Colorado lost more than 4 percent of its workforce during the past three years for a variety of reasons. Most important: The state was a major hub of the telecommunications industry, where fiber-optic firms like Level Three, Quest, and Time-Warner Telecom slowed their pace of construction as the promise of a vast revenue stream dimmed. The acts of terror on Sept. 11 also played a role. Tourism fell sharply in Colorado after 9/11, because so many visitors get to the state by air. A long drought and a series of fires in 2002 also depressed tourism.
The cumulative effect dampened the state's population boom of about 2 to 3 percent a year through much of the '90s. That prompted homebuilding - a key bright spot in much of the US economy - to slacken.
"With fewer jobs here, there was less migration, and then less construction, and that led to another loss of jobs," says Rich Wobbekind, a business professor at the University of Colorado.
In South Carolina, it had been known for several years that apparel industry was failing because of Chinese competition. But Chinese competition has evolved to the point that countries like Mexico have sought out other industries in which to compete because they, too, are losing to China. Now another key South Carolina industry, auto parts, faces competition from Mexico.
New efficiencies in the chemical and paper industries have also made many workers obsolete.
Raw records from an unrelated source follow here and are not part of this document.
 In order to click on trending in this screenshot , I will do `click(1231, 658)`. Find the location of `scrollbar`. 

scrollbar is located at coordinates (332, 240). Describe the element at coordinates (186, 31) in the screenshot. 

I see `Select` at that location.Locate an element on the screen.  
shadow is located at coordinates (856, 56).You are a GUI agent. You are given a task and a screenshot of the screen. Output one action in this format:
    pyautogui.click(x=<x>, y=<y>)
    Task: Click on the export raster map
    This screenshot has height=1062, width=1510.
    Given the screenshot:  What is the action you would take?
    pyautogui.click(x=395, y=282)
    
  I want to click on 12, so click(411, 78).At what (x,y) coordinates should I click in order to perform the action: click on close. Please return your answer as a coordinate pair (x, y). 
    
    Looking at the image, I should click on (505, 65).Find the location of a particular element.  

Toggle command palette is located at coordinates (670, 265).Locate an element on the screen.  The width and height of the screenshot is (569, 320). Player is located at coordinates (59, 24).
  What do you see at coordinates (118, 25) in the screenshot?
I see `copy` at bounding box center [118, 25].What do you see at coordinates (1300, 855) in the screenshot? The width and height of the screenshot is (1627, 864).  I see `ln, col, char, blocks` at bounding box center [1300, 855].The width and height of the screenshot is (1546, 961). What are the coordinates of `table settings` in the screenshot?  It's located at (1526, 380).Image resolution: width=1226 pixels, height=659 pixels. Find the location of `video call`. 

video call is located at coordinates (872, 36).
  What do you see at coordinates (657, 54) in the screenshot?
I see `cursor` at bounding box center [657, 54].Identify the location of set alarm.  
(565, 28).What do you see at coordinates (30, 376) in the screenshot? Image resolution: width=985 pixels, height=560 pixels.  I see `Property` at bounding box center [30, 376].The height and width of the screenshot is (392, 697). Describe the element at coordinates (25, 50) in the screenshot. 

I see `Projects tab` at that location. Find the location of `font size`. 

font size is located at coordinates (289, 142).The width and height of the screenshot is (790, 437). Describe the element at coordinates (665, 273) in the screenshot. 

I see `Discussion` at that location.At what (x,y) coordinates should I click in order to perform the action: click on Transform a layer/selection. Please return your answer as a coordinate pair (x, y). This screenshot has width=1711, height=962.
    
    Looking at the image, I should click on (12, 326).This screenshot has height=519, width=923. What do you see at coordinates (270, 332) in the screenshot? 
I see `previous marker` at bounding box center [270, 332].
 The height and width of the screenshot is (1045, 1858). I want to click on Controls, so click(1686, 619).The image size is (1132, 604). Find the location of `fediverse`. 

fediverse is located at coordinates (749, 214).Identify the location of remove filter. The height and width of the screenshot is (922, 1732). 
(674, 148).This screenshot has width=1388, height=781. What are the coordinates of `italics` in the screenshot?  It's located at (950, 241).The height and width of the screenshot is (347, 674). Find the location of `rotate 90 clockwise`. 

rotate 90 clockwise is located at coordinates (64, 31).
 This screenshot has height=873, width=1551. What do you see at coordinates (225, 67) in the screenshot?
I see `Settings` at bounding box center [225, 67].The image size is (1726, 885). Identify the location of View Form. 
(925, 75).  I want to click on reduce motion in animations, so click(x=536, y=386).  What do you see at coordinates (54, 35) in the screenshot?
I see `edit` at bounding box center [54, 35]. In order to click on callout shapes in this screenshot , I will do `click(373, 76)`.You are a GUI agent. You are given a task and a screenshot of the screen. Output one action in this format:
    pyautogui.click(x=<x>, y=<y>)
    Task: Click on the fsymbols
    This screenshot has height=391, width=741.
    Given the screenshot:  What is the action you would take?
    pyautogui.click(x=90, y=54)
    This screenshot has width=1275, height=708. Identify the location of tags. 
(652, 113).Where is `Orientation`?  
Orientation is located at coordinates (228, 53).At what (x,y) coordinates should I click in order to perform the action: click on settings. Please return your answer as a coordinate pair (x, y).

And as in other states, South Carolina's state budget woes have led to a freeze on government salaries and in hiring.
In North Andover, workers earning part-time wages after getting laid off are having a hard time making ends meet. One recent study found that a wage of no less than $22 an hour is needed to afford a two-bedroom apartment. The high-cost of living here has chased many of Lucent's former workers out of state, says Nillson, looking for work in the South and Southwest where rents are lower and hiring is up.
And like in so many communities that have seen employment pillars crumble, what is noticeable is not only the lack of jobs, but a shaken sense of community.
The Loft, says Ms. Cassidy, once was the site of near-weekly parties celebrating job promotions and growing stock options. Now, there's rarely a reason to hire a DJ, and faces that were familiar for more than 20 years are rarely seen. Says Cassidy: "They're not going to drive up here to say 'hi' if they don't have work to do."